President Joe Biden issued a new executive order in December that vested the Treasury secretary with the authority to sanction financial institutions that aided Russia's military-industrial complex.

Yellen said the Treasury Department has "not used this tool yet."

China is "entitled" to have a relationship with Russia, she said, noting that much of the trade between the two countries is seen by the U.S. as non-problematic. But the provision of military aid from Beijing to Moscow could trigger sanctions.

Yellen has been in China for several days already, meeting with officials including her counterpart, Vice Premier He Lifeng. The Treasury secretary arrived in the city of Guangzhou on Thursday and traveled to Beijing over the weekend. She is scheduled to depart for Washington on Tuesday.

Yellen was tasked with delivering a tough economic message on the visit, one that placed U.S. interests first while also seeking to stabilize the fraught diplomatic relationship between the world's two remaining superpowers.

Yellen raised U.S. concerns about Chinese overcapacity in the green energy industry like solar panels, electric vehicles and lithium-ion batteries.

Washington alleges that Chinese government subsidies for these products have vastly outpaced its domestic demand for them. If Chinese manufacturers can't find buyers for their green energy infrastructure at home, they might choose to dump their cheaper surplus products onto global markets, and price out other companies.

Chinese state media has publicly denied this, though Yellen said that in her meetings, officials "understood that this is something that's very important to the U.S."
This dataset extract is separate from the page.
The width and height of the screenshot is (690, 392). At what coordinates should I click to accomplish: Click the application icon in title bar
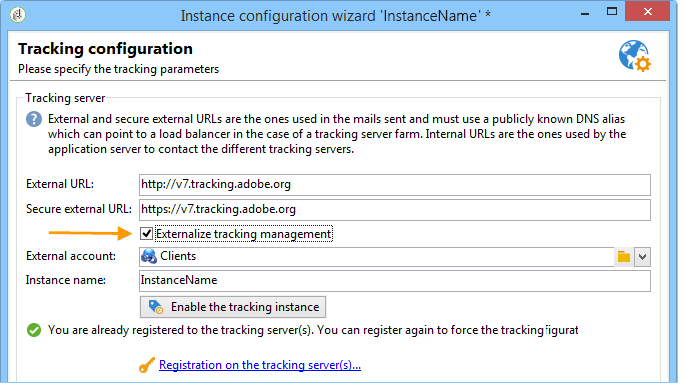(18, 15)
 Not trying to stifle trade and investment in China

Yellen did not rule out the possibility of higher U.S. tariffs on Chinese imports, if China failed to address these concerns.

The overcapacity issue is among the many trade tensions that have characterized the U.S.-China relationship in recent years.

Former President Donald Trump's initial round of tariffs in 2017 effectively put economic and trade cooperation on ice for several years. Biden has maintained many of those tariffs throughout his first term and has threatened to raise some.

Biden met with Chinese President Xi Jinping in California last November in an effort to thaw relations and reestablish high-level communications between the two governments.

"That's what we're trying to do," said Yellen. "I feel our relationship in this economic sphere is in a much better place" than it was a year ago, she said.